Support for these courts was part of the college’s master plan, which prioritized repair and replacement projects.

“These courts have needed addressing for a few years now,” Bolton said.

She said three locations were being considered for the courts, but only the former Wooster Inn site at 880 Wayne Avenue had space for 12 courts.

Construction plans and schedule

Plans of the former location of Wooster Inn as presented by the College of Wooster.  A dozen tennis courts planned for the space would replace those on Beall Avenue.

If plans are approved by the City of Wooster, the new tennis facility will be located 35 feet from Gasche Street and E. Wayne Avenue, while seven parking spaces will be added, creating a 64-space court.

Construction would begin around June and finish in August or September, said Beau Mastrine, director of facilities budgets and project administration at the college.

Once the courts are paved, Mastrine said, the pavement must rest for 30 days.

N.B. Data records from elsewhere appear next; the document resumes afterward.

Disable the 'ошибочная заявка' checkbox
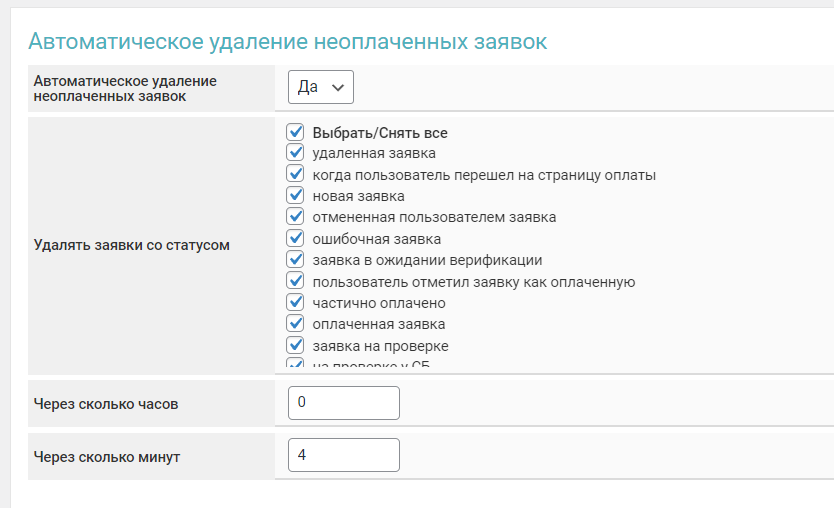Screen dimensions: 834x508 (x=295, y=238)
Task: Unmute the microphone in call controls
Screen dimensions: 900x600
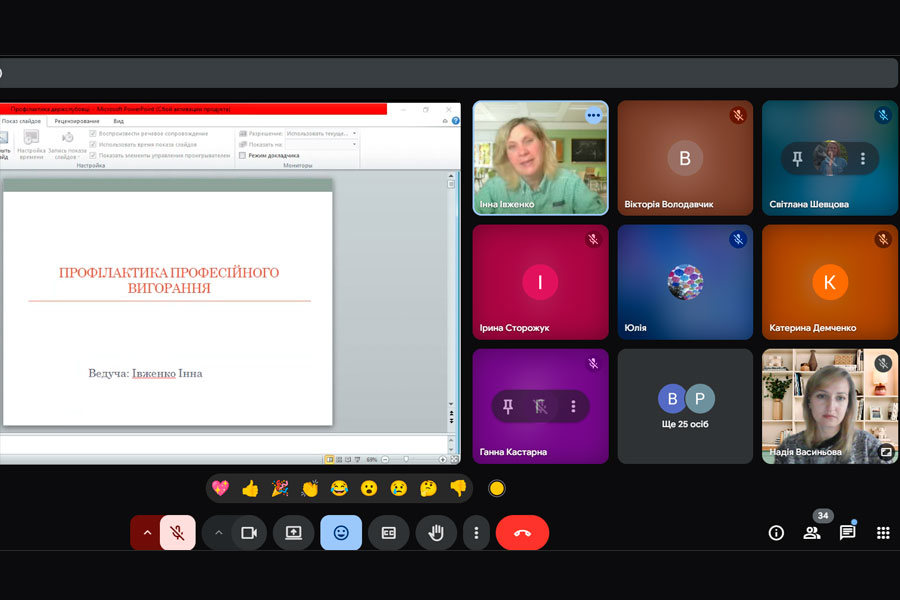Action: pyautogui.click(x=177, y=533)
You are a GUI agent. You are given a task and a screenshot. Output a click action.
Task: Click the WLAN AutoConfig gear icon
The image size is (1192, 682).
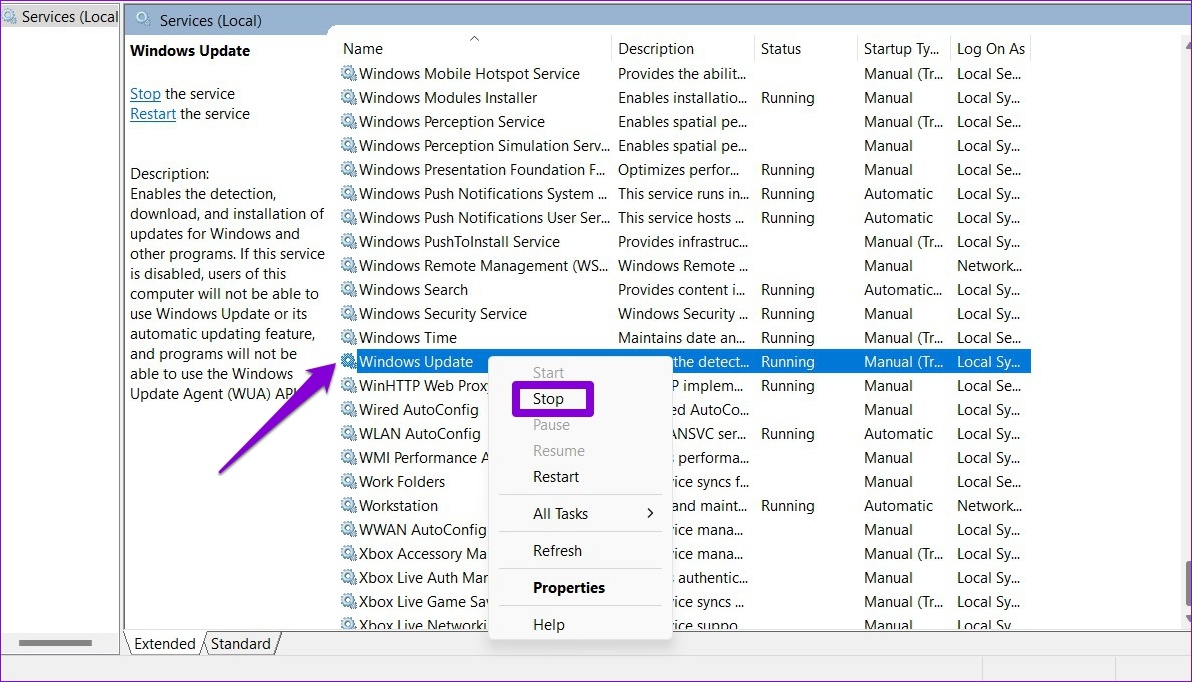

“Electrical sockets will be installed around the pitch to charge mobile phones or tablets,” he said. “The only lights will be located in parking lots or on a small dashboard.”

Construction crews could install toilets, but no plans are set in stone for such an addition, Mastrine said.

“We are looking to install sewer lines and water lines on site” in the event the toilet plans are approved, he said.

After construction, crews will plant between 36 and 40 trees and more than 70 shrubs on the property, said grounds manager Phil Olsen.

The trees will range from maples to firs and lilacs, he said. His goal is to replace the trees that once stood on the property and add more.

“Design is dictated by zoning,” Olsen said. “We need to put a certain (number) of seedlings back on the property.”

If all goes according to plan, Olsen said, the tennis courts will open in the spring of 2023.